4. The LightGBM-based train communication network intrusion detection method of claim 1, wherein the null stuffing of step 4 is: filling the null value characteristics in the communication protocol analysis process, and filling null value characteristic items by adopting a numerical value "-1" in order to avoid the influence of null values on other characteristics as much as possible, wherein the numerical value "-1" filled in the null value characteristic items does not have any specific physical meaning at the moment;

the category feature designation means: and (4) specifying the type of the features in the basic feature data set obtained in the step (3), wherein the specific numerical value in a certain feature does not represent the numerical value but represents a specific physical meaning as a symbol, and specifying four features including Src _ ETH, dst _ ETH, src _ IP and Dst _ IP as the class features for specific analysis of the features in the basic feature data set obtained in the step (3).

5. The LightGBM-based train communication network intrusion detection method of claim 1, wherein the classification result of the network intrusion attack behavior type in step 6 is classified into three levels, i.e. high, medium and low, according to scales of 3, 2 and 1, wherein level 1 represents a scanning probe type attack, level 2 represents a denial of service attack, and level 3 represents a man-in-the-middle attack.
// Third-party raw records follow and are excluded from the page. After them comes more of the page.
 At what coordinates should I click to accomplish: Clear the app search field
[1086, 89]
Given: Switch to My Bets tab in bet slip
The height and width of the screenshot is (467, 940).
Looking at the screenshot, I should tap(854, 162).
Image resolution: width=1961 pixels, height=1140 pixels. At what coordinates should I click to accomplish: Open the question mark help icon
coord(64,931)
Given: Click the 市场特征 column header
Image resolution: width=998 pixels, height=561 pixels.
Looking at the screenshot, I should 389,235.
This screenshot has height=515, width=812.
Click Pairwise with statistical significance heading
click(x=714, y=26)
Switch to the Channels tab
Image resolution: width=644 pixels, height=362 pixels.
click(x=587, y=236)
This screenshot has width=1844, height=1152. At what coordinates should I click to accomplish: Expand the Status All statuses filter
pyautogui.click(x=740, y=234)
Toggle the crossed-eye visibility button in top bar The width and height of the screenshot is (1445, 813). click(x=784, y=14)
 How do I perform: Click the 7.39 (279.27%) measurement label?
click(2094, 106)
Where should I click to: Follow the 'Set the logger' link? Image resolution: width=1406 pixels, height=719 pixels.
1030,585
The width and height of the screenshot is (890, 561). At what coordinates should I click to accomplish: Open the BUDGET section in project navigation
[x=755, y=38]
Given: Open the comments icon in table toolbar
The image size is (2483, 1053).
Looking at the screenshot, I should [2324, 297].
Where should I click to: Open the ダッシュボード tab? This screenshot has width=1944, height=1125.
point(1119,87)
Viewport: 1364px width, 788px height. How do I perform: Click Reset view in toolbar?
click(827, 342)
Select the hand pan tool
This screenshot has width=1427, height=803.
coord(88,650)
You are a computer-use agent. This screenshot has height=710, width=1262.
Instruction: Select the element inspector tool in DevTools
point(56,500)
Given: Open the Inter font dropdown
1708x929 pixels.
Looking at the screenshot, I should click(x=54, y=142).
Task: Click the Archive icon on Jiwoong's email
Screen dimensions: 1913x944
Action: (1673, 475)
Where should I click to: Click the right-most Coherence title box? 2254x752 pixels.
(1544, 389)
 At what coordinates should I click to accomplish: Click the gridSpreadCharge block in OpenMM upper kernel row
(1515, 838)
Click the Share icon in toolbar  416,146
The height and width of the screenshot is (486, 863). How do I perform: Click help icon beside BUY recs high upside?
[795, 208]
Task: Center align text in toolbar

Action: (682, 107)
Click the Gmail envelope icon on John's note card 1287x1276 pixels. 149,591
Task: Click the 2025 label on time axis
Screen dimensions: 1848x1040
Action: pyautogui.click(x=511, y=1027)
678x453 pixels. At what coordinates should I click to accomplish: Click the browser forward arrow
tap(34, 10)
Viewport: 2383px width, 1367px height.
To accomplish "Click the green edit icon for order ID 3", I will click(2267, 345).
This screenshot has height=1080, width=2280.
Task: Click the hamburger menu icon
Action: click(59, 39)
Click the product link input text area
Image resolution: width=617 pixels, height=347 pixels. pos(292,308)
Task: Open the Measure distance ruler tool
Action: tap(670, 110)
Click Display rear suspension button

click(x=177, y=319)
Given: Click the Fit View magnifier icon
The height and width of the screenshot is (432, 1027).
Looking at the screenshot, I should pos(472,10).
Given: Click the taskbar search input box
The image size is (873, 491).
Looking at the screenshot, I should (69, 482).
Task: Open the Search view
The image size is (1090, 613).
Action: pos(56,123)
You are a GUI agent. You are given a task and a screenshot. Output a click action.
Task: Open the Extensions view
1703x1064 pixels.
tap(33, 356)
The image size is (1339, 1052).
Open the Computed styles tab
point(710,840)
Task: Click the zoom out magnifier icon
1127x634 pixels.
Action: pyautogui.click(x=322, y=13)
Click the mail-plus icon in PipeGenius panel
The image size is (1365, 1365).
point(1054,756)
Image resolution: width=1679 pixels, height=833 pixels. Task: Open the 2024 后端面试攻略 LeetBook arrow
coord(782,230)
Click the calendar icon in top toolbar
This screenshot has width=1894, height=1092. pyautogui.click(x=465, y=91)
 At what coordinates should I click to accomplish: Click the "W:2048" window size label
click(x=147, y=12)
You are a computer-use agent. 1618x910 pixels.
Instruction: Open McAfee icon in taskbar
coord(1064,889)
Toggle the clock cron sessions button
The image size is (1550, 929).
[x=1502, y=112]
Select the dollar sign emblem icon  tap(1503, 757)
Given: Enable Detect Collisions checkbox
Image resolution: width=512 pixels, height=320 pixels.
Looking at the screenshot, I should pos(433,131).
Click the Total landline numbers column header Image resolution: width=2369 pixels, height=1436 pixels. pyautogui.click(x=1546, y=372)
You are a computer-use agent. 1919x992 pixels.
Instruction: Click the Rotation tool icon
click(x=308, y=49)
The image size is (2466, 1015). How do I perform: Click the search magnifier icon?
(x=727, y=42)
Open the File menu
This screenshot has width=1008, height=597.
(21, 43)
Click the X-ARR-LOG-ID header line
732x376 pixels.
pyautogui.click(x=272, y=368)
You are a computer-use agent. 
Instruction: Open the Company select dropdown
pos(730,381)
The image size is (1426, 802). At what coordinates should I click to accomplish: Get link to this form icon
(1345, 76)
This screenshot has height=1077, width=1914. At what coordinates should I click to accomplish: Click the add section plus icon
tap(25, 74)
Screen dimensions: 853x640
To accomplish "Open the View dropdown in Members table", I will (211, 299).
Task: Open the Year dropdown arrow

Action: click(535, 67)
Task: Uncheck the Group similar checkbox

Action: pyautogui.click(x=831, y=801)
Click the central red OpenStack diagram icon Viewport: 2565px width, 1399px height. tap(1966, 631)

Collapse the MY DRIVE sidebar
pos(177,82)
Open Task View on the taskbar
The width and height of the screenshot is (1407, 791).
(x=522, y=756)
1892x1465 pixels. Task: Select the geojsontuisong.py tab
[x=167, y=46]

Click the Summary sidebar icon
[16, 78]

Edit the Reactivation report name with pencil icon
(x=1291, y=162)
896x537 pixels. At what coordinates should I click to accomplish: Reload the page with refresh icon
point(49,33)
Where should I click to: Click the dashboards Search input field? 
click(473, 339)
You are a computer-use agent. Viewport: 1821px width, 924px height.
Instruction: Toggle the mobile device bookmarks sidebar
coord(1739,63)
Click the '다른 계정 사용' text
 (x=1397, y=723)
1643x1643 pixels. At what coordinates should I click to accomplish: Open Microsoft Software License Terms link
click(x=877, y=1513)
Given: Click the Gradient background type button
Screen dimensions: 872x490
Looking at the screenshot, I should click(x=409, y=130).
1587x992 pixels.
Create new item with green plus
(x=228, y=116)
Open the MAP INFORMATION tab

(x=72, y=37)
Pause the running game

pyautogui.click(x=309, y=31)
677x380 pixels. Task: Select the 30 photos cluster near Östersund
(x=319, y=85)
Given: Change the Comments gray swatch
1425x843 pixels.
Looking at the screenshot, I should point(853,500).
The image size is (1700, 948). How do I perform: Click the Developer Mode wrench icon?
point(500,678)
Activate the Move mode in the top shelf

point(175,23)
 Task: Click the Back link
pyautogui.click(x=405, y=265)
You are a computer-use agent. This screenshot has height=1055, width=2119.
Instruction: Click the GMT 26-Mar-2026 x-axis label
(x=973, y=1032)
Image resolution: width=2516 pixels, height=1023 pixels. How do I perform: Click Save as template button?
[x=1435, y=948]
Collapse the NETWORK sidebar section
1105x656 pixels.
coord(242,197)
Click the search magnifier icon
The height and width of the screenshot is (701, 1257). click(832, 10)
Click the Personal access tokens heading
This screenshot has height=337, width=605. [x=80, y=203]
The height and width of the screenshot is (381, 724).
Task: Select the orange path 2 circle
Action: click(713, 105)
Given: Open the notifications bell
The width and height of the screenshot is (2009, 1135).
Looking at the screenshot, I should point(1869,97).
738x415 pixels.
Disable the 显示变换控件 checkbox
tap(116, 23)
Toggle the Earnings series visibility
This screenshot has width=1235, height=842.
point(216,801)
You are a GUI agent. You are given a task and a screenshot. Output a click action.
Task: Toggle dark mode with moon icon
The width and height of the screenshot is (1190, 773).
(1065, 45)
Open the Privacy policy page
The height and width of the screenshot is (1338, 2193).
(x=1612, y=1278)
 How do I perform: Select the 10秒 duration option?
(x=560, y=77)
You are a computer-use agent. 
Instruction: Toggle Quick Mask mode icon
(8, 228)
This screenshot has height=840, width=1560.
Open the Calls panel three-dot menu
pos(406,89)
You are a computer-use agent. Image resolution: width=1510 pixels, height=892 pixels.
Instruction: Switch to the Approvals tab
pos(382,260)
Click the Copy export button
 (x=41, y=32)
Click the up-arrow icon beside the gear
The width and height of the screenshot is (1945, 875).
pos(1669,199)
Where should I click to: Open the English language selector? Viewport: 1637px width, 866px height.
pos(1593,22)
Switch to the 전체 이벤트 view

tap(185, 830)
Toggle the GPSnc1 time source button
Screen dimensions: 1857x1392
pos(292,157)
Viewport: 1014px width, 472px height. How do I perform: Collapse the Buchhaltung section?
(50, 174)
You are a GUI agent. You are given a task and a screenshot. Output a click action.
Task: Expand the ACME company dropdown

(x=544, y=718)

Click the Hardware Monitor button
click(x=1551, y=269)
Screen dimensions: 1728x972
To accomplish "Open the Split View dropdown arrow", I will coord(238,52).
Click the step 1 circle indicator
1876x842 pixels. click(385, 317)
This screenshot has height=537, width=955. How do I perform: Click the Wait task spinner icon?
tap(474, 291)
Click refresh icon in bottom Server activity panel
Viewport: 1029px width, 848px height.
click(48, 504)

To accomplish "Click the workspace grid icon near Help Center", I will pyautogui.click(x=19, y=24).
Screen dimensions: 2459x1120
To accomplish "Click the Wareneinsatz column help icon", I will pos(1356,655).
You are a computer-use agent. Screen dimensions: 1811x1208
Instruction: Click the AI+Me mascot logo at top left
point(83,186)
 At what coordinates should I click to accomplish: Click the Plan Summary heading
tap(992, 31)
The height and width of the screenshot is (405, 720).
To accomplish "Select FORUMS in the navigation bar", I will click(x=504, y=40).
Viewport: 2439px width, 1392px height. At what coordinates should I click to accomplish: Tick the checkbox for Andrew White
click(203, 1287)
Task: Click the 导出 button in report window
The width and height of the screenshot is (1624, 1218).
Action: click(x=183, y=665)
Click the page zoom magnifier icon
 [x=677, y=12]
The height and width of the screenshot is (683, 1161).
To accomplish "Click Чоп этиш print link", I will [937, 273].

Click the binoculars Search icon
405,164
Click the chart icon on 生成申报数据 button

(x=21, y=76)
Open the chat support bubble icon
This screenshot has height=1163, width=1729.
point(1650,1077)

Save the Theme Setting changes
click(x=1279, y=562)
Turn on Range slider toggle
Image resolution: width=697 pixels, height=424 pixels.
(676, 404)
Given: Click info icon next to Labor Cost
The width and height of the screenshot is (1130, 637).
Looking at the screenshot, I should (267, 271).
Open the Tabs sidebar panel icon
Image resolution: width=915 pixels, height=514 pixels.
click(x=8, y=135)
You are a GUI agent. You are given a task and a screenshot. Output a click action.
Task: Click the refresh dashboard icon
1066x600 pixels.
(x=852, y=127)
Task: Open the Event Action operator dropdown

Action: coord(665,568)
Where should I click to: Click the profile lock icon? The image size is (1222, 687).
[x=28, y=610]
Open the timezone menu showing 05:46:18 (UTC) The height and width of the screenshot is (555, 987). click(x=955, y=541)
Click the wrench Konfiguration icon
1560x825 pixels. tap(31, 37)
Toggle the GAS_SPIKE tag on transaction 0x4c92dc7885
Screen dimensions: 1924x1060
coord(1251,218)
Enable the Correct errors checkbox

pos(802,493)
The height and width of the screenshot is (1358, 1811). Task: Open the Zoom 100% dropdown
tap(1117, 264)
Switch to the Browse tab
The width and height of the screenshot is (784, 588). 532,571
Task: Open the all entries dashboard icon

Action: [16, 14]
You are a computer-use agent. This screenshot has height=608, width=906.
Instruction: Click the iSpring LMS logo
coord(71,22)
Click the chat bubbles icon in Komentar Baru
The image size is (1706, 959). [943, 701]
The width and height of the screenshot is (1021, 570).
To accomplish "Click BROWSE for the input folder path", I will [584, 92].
6. The LightGBM-based train communication network intrusion detection method of claim 5, wherein step 7 comprises:

wherein, c _k Number of packets, l, representing the kth network attack _k Represents the threat registration of such an attack, Q represents the total number of packets, k _a Is an attack threat level balancing factor for adjusting the threat severity of different attacks, specifically means 1 attack with threat level 3 and

attack of the second 2 degree or

The threat degree of the second level 1 attack on the node is equivalent, and the default value is 1;

the attack threat situation is normalized through the formula, and the security situation value is mapped to a (0, 1) interval;

step 7.2: evaluating the network level intrusion detection result, and for a given node data group Z = [ Z ] ₁ ，z ₂ ，…，z _n 】，z _i e.R, where R is a set of real numbers and the data weight vector is represented as W＝【w ₁ ，w ₂ ，…，w _n 】 ^T Wherein w is _i Is epsilon [0,1] and

the weighted geometric mean operator is defined as follows:

in order to avoid zero value of the data center, zero clearing is carried out on the final result, and a zero-clearing weighted geometric mean operator is constructed:

where n is the number of nodes in the network, w _i Is the weight of the ith node, T _i (t) is the quantized value of the intrusion detection result of the ith node in the t time period, and S (t) is the final evaluation value of the whole network in the t time period.